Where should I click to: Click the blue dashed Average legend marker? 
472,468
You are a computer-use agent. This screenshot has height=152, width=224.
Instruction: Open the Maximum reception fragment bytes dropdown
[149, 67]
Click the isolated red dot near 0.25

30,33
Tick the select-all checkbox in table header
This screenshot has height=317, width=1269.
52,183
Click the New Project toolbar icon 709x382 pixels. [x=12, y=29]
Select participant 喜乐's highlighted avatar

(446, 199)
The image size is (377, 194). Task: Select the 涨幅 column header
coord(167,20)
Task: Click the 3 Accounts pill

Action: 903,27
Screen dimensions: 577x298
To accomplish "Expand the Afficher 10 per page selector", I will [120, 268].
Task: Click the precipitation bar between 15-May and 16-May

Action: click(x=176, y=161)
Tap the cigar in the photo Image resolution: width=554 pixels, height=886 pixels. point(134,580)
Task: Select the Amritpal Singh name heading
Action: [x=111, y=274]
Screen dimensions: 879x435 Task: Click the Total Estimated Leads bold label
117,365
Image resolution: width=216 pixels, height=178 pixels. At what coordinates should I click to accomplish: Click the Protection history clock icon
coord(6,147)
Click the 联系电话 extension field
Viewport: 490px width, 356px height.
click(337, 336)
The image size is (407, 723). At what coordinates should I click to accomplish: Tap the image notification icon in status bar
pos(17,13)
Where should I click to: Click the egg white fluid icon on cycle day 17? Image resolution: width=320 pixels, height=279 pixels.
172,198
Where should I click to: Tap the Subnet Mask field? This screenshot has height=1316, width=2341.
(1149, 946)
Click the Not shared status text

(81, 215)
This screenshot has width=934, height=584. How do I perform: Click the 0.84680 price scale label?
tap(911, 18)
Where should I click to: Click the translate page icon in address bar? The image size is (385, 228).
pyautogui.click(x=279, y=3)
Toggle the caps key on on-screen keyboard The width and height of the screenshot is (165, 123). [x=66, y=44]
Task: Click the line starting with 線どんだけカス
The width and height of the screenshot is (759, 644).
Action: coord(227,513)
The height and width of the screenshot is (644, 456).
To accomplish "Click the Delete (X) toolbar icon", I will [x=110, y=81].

_Exercise_
Word for word, restate all of the entries.

_Exercise output_
Where should I click to: Click the blue dashed Average legend marker? 
472,468
You are a computer-use agent. This screenshot has height=152, width=224.
Instruction: Open the Maximum reception fragment bytes dropdown
[149, 67]
Click the isolated red dot near 0.25

30,33
Tick the select-all checkbox in table header
This screenshot has height=317, width=1269.
52,183
Click the New Project toolbar icon 709x382 pixels. [x=12, y=29]
Select participant 喜乐's highlighted avatar

(446, 199)
The image size is (377, 194). Task: Select the 涨幅 column header
coord(167,20)
Task: Click the 3 Accounts pill

Action: 903,27
Screen dimensions: 577x298
To accomplish "Expand the Afficher 10 per page selector", I will [120, 268].
Task: Click the precipitation bar between 15-May and 16-May

Action: click(x=176, y=161)
Tap the cigar in the photo Image resolution: width=554 pixels, height=886 pixels. point(134,580)
Task: Select the Amritpal Singh name heading
Action: [x=111, y=274]
Screen dimensions: 879x435 Task: Click the Total Estimated Leads bold label
117,365
Image resolution: width=216 pixels, height=178 pixels. At what coordinates should I click to accomplish: Click the Protection history clock icon
coord(6,147)
Click the 联系电话 extension field
Viewport: 490px width, 356px height.
click(337, 336)
The image size is (407, 723). At what coordinates should I click to accomplish: Tap the image notification icon in status bar
pos(17,13)
Where should I click to: Click the egg white fluid icon on cycle day 17? Image resolution: width=320 pixels, height=279 pixels.
172,198
Where should I click to: Tap the Subnet Mask field? This screenshot has height=1316, width=2341.
(1149, 946)
Click the Not shared status text

(81, 215)
This screenshot has width=934, height=584. How do I perform: Click the 0.84680 price scale label?
tap(911, 18)
Where should I click to: Click the translate page icon in address bar? The image size is (385, 228).
pyautogui.click(x=279, y=3)
Toggle the caps key on on-screen keyboard The width and height of the screenshot is (165, 123). [x=66, y=44]
Task: Click the line starting with 線どんだけカス
The width and height of the screenshot is (759, 644).
Action: coord(227,513)
The height and width of the screenshot is (644, 456).
To accomplish "Click the Delete (X) toolbar icon", I will [x=110, y=81].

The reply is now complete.